# [REQUIRED WORK]
For each record that follows, restate the text exactly and drop the pictures.

# [EXERCISE DATA]
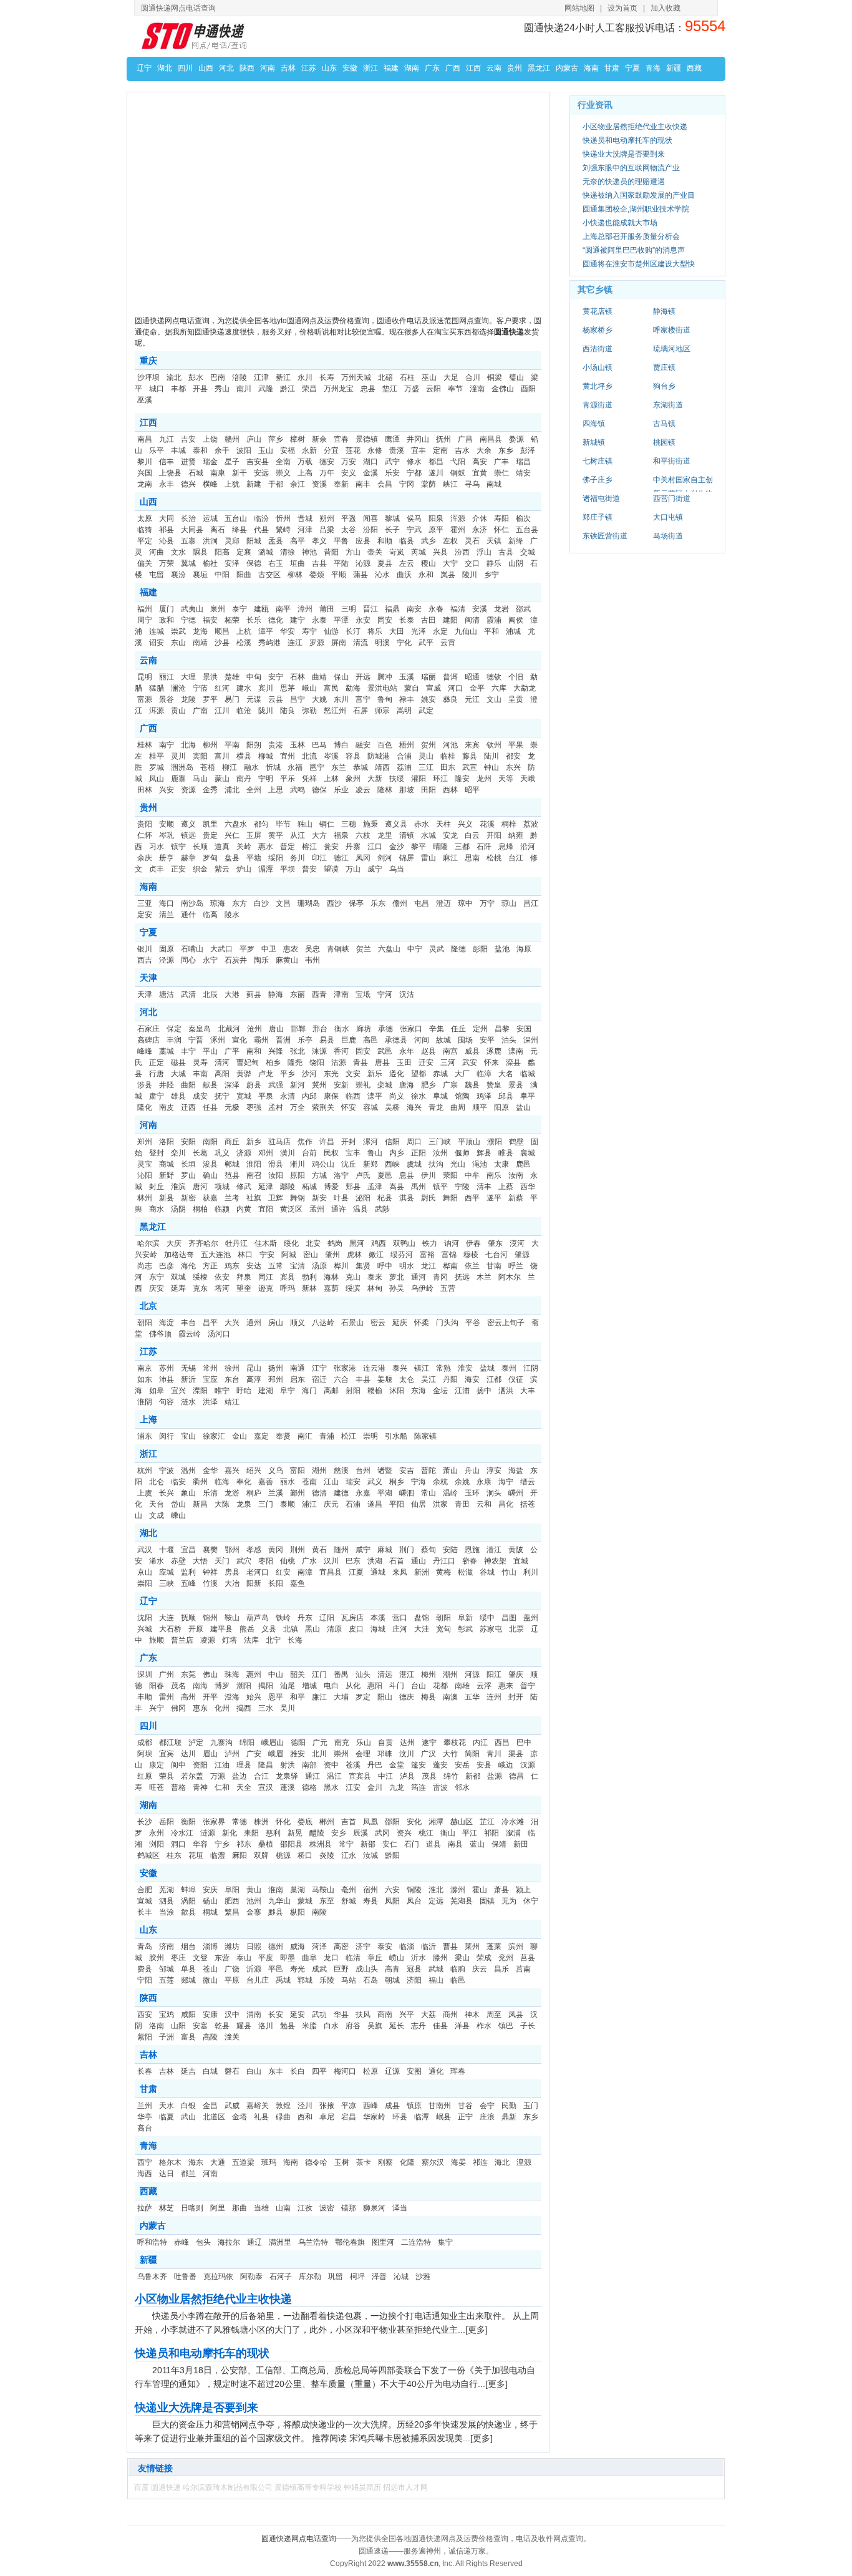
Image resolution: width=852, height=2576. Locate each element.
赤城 (440, 1073)
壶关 (374, 552)
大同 (166, 518)
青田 (462, 1504)
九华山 (279, 1901)
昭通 (472, 677)
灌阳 (418, 778)
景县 (515, 1085)
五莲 (166, 1980)
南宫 (450, 1051)
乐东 (377, 903)
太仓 (406, 1379)
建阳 (450, 620)
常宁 (346, 1844)
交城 (527, 552)
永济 (479, 529)
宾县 (287, 1277)
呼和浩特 (152, 2242)
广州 (166, 1674)
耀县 (243, 2025)
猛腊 (156, 688)
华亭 (144, 2116)
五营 (447, 1288)
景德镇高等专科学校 (308, 2487)
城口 (156, 388)
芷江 (487, 1821)
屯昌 (421, 903)
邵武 (523, 609)
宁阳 (144, 1980)
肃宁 (156, 1096)
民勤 (508, 2105)
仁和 (222, 1787)
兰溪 (275, 1493)
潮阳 (243, 1685)
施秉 (370, 824)
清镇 (406, 835)
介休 (479, 518)
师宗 (382, 710)
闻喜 (370, 518)
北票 (516, 1629)
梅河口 (345, 2071)
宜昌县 (330, 1572)
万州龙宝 (339, 388)
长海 (295, 1640)
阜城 (440, 1096)
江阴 (530, 1368)
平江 (469, 1833)
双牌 (261, 1855)
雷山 (428, 857)
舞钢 (297, 1197)
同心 (188, 960)
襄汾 (178, 574)
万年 (326, 473)
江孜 (305, 2208)
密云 (377, 1322)
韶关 (297, 1674)
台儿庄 (257, 1980)
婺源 (516, 439)
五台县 (527, 529)
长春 (144, 2071)
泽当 (399, 2208)
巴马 (319, 745)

# [RESPONSE]
Image resolution: width=852, height=2576. Locate each element.
赤城 (440, 1073)
壶关 (374, 552)
大同 (166, 518)
青田 (462, 1504)
九华山 (279, 1901)
昭通 (472, 677)
灌阳 (418, 778)
景县 (515, 1085)
五莲 (166, 1980)
南宫 (450, 1051)
乐东 (377, 903)
太仓 (406, 1379)
建阳 (450, 620)
常宁 (346, 1844)
交城 (527, 552)
永济 (479, 529)
宾县 (287, 1277)
呼和浩特 (152, 2242)
广州 (166, 1674)
耀县 (243, 2025)
猛腊 (156, 688)
华亭 (144, 2116)
五营 (447, 1288)
景德镇高等专科学校 (308, 2487)
城口 (156, 388)
芷江 (487, 1821)
屯昌 (421, 903)
邵武 (523, 609)
宁阳 (144, 1980)
肃宁 (156, 1096)
民勤 (508, 2105)
仁和 (222, 1787)
兰溪 (275, 1493)
潮阳 (243, 1685)
施秉 (370, 824)
清镇 (406, 835)
介休 (479, 518)
师宗 (382, 710)
闻喜 (370, 518)
北票 (516, 1629)
梅河口 (345, 2071)
宜昌县 (330, 1572)
万州龙宝 (339, 388)
长海 (295, 1640)
阜城 (440, 1096)
江阴 (530, 1368)
平江 (469, 1833)
双牌 (261, 1855)
雷山 (428, 857)
舞钢 (297, 1197)
同心 (188, 960)
襄汾 (178, 574)
万年 (326, 473)
江孜 (305, 2208)
密云 (377, 1322)
韶关 (297, 1674)
台儿庄 (257, 1980)
婺源 (516, 439)
五台县 (527, 529)
长春 (144, 2071)
泽当 (399, 2208)
巴马 (319, 745)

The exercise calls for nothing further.